Supplied passage:
Fifth Grade Math Problem for the Week: Automated Decryption of Caesar Ciphers

4

My fifth-grade daughter is learning about codes and ciphers. She has reached the point of decoding a ciphertext that has been encoded with the Caesar cipher where the offset is not provided in advance.

Without computers this can be time-consuming, especially for long blocks of text. Luckily, we do have computers, and let's prove it.

Cipher definition and other bounds:

  1. Every letter is offset by a fixed (but unknown) number of characters, while retaining the same case. Spaces and punctuation marks are unaffected. Thus, with offset 1, "A"→"B" and "c"→"d" but "," stays as ",".
  2. Offset will be a positive integer.
  3. English plaintexts only, and no accent marks in the ciphertext or the plaintext.

Your task: Given a ciphertext, determine the most likely correct plaintext via brute force with a dictionary lookup. Thus, generate all 26 possible solutions, then check for the presence of every word in each potential decryption in an English dictionary and select the potential solution with the highest percentage of words that are found there.

Problem:
Quote the Caesar cipher challenge in full, word for word. The material after this line comes from a different source.

Data section:
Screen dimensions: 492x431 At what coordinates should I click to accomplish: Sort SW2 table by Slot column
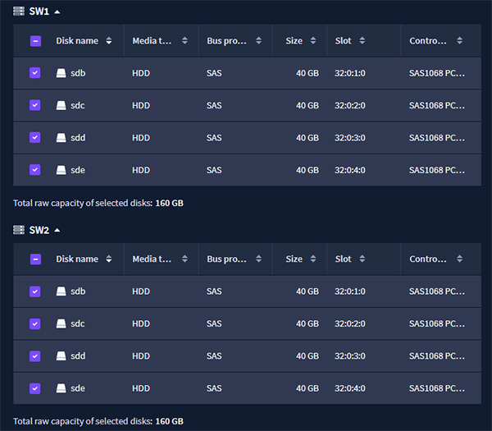pyautogui.click(x=362, y=259)
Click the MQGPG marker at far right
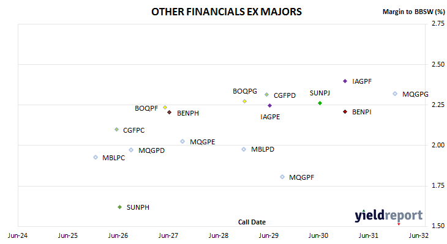447x244 pixels. coord(395,94)

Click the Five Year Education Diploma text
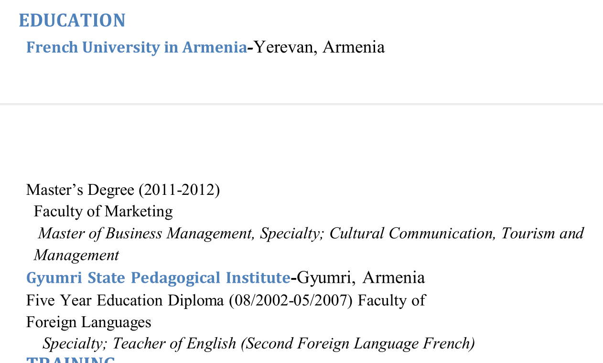[125, 300]
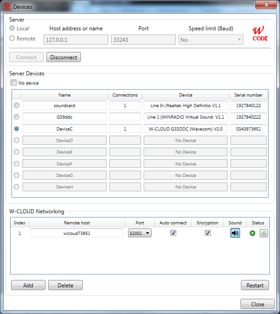This screenshot has width=280, height=314.
Task: Toggle sound speaker icon for wcloud73651
Action: click(x=235, y=233)
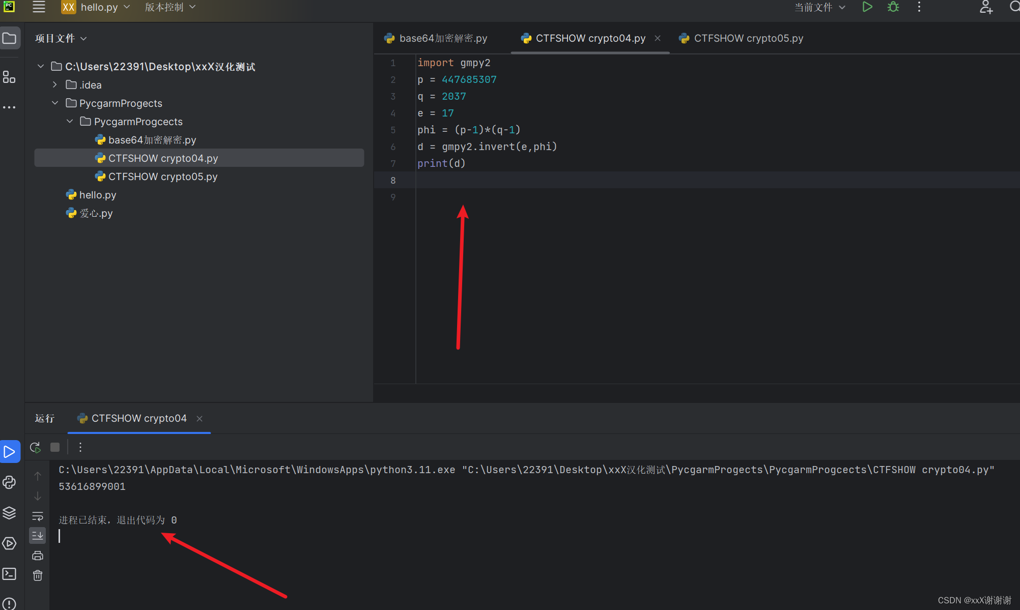Click the green Run button in top toolbar
Viewport: 1020px width, 610px height.
pos(867,7)
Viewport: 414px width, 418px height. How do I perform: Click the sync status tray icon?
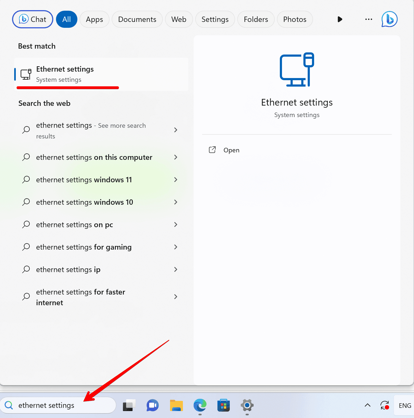pos(385,405)
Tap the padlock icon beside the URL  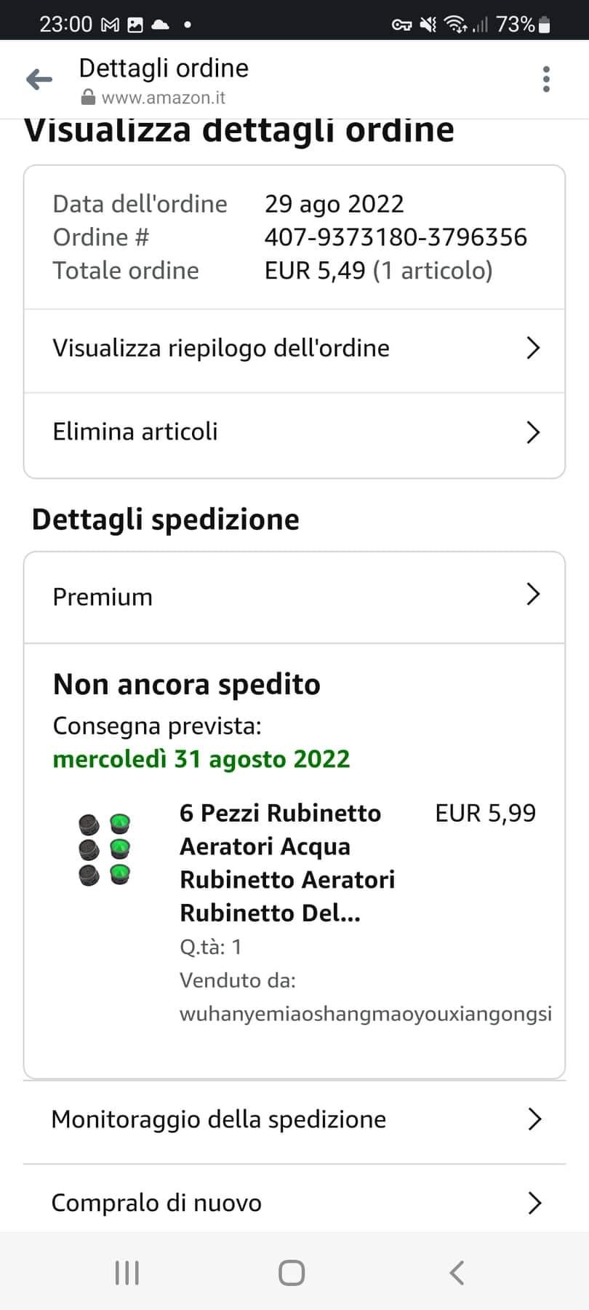[x=88, y=98]
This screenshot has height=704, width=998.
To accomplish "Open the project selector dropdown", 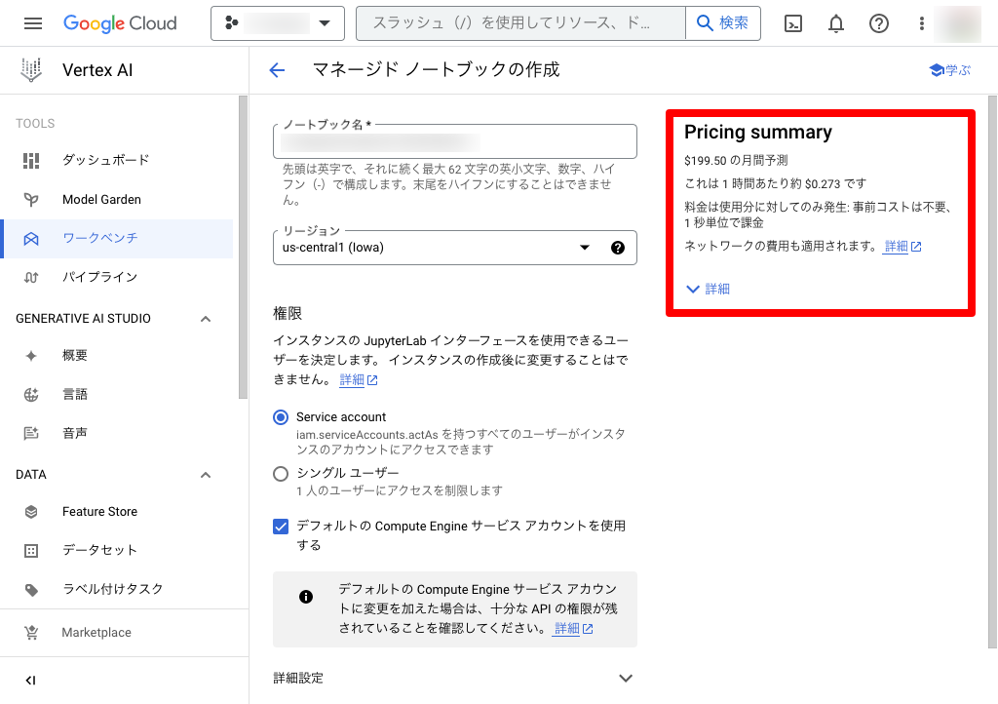I will (278, 23).
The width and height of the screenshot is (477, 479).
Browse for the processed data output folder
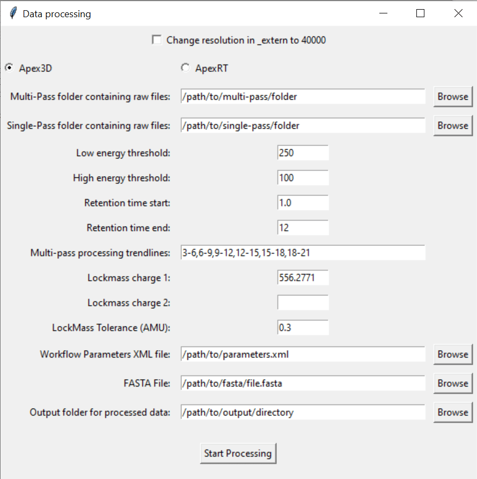point(452,412)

Reply:
Fifth Grade Math Problem for the Week: Automated Decryption of Caesar Ciphers

4

My fifth-grade daughter is learning about codes and ciphers. She has reached the point of decoding a ciphertext that has been encoded with the Caesar cipher where the offset is not provided in advance.

Without computers this can be time-consuming, especially for long blocks of text. Luckily, we do have computers, and let's prove it.

Cipher definition and other bounds:

  1. Every letter is offset by a fixed (but unknown) number of characters, while retaining the same case. Spaces and punctuation marks are unaffected. Thus, with offset 1, "A"→"B" and "c"→"d" but "," stays as ",".
  2. Offset will be a positive integer.
  3. English plaintexts only, and no accent marks in the ciphertext or the plaintext.

Your task: Given a ciphertext, determine the most likely correct plaintext via brute force with a dictionary lookup. Thus, generate all 26 possible solutions, then check for the presence of every word in each potential decryption in an English dictionary and select the potential solution with the highest percentage of words that are found there.